▶ [Records from a collection]:
#####
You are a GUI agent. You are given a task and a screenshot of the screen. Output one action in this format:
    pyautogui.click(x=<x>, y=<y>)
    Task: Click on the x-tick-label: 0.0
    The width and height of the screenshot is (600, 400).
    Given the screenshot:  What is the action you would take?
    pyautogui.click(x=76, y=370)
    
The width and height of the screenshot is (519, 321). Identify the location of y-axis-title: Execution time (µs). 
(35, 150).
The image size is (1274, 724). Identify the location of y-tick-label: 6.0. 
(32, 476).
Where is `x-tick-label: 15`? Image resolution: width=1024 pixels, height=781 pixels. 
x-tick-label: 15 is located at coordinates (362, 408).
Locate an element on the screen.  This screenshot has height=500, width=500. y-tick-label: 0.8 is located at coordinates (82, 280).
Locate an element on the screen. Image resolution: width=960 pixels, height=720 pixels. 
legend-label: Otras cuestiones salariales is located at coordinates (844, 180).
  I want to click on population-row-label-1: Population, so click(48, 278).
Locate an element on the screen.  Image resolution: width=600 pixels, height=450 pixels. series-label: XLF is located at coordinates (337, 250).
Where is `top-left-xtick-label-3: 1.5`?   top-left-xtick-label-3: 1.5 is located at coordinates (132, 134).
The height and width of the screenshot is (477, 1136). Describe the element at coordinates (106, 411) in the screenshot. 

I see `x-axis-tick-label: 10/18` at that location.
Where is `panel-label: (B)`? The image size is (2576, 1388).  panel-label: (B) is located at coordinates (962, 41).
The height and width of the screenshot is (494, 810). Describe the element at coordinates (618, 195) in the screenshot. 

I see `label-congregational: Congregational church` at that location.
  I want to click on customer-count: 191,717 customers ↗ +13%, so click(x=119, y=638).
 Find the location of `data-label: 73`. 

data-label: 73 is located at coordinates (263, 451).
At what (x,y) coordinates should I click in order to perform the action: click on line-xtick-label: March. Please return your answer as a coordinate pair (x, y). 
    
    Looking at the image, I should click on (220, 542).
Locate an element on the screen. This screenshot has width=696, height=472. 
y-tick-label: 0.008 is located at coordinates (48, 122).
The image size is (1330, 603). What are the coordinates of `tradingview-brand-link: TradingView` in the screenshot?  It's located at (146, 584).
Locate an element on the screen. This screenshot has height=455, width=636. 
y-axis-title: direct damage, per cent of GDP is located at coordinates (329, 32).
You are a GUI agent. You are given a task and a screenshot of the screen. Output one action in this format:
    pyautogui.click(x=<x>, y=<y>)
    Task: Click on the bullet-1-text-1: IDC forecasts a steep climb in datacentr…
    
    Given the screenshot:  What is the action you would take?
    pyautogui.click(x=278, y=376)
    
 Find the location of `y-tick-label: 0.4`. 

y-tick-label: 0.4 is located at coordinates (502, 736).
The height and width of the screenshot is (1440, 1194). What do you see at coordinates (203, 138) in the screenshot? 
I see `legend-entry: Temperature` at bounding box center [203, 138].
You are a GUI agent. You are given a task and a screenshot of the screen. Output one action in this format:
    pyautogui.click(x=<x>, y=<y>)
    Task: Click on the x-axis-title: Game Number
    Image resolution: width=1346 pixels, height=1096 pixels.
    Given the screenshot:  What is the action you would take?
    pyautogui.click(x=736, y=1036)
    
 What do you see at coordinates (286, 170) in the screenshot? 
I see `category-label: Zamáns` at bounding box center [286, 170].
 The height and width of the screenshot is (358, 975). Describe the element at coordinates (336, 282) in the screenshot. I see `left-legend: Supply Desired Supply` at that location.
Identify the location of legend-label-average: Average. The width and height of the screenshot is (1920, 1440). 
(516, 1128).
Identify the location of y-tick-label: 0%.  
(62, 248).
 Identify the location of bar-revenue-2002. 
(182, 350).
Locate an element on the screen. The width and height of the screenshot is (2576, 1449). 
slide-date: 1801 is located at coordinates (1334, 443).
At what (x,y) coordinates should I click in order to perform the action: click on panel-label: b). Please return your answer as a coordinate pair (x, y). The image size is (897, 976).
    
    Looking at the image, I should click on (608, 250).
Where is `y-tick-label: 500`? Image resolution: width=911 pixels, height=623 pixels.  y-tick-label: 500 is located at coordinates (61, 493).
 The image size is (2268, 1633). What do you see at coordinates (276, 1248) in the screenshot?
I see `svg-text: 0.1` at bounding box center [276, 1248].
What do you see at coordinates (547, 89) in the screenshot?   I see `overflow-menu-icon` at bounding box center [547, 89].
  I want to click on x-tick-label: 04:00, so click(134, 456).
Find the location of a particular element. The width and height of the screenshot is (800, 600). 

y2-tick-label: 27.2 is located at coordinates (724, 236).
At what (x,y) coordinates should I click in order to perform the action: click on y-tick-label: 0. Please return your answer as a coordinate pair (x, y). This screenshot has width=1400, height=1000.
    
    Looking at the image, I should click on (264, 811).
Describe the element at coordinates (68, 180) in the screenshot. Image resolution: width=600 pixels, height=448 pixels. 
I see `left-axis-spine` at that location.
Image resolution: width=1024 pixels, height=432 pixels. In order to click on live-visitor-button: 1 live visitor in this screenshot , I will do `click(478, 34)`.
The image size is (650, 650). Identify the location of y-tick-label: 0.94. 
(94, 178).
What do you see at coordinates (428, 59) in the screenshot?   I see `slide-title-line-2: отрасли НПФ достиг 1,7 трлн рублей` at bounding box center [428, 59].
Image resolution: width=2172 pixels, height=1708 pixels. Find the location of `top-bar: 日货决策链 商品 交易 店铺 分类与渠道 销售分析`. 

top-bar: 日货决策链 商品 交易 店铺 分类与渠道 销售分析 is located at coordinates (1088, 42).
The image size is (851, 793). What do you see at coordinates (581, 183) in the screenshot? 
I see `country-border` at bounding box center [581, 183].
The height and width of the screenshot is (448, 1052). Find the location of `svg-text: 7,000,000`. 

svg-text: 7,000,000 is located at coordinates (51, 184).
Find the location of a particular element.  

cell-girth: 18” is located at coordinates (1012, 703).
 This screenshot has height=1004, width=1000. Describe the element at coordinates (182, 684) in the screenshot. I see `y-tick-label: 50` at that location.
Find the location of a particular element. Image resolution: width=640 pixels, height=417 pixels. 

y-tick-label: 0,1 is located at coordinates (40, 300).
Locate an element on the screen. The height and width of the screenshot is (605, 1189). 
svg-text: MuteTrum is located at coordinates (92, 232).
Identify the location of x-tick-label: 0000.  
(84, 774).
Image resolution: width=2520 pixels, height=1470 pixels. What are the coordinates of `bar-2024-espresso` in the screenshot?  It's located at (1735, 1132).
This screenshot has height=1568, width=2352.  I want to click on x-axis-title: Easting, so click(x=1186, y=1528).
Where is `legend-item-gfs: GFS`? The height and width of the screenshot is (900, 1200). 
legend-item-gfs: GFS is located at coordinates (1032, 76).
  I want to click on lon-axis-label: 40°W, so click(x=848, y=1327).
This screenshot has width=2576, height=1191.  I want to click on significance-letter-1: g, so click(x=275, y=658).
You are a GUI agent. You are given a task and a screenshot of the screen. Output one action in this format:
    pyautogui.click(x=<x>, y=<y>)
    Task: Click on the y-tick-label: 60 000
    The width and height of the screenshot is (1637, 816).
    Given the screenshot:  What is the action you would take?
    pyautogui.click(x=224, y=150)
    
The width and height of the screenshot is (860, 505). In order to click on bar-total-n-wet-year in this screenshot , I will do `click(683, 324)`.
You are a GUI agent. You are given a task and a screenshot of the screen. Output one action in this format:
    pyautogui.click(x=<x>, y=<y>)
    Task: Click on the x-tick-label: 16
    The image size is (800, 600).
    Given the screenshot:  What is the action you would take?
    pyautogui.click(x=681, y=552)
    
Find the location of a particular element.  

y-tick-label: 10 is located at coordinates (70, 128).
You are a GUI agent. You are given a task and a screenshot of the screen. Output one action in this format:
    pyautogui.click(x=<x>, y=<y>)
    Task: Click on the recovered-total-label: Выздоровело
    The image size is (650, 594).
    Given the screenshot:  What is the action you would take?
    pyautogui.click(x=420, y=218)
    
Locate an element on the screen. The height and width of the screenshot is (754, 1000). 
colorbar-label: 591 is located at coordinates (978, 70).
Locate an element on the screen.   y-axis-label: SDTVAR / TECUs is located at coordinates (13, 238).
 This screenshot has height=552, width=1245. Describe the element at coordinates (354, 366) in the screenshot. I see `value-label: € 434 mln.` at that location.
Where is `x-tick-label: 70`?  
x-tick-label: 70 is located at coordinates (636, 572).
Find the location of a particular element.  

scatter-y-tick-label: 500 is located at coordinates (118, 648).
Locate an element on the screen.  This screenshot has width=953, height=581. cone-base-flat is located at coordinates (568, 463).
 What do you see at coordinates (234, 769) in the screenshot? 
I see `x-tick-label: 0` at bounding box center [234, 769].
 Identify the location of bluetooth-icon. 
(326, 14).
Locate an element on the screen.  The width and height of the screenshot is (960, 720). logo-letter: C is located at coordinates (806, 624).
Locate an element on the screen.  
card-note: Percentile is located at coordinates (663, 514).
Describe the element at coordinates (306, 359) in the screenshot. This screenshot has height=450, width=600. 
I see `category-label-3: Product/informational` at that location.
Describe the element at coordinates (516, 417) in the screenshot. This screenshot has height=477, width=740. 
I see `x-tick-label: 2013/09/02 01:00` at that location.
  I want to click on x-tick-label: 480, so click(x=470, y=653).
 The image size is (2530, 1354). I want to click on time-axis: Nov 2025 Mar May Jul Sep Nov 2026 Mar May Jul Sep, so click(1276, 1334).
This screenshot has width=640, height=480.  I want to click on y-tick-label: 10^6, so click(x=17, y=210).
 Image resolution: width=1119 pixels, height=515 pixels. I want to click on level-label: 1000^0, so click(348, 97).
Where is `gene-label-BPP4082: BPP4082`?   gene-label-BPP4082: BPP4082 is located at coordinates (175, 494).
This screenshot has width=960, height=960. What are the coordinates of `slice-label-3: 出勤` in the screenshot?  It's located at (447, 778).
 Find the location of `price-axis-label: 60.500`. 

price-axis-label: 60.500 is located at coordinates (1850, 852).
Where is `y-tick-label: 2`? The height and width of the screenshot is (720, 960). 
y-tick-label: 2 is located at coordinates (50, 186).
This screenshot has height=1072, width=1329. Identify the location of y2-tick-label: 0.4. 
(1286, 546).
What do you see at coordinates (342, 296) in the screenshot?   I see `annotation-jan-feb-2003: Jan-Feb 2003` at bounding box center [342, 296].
#####
▶ [Task item]:
Copy the entries word for word, from the line with "This screenshot has width=960, height=960." up to and including the line with "price-axis-label: 60.500 is".

▶ [Expected answer]:
This screenshot has width=960, height=960. What are the coordinates of `slice-label-3: 出勤` in the screenshot?  It's located at (447, 778).
 Find the location of `price-axis-label: 60.500`. 

price-axis-label: 60.500 is located at coordinates (1850, 852).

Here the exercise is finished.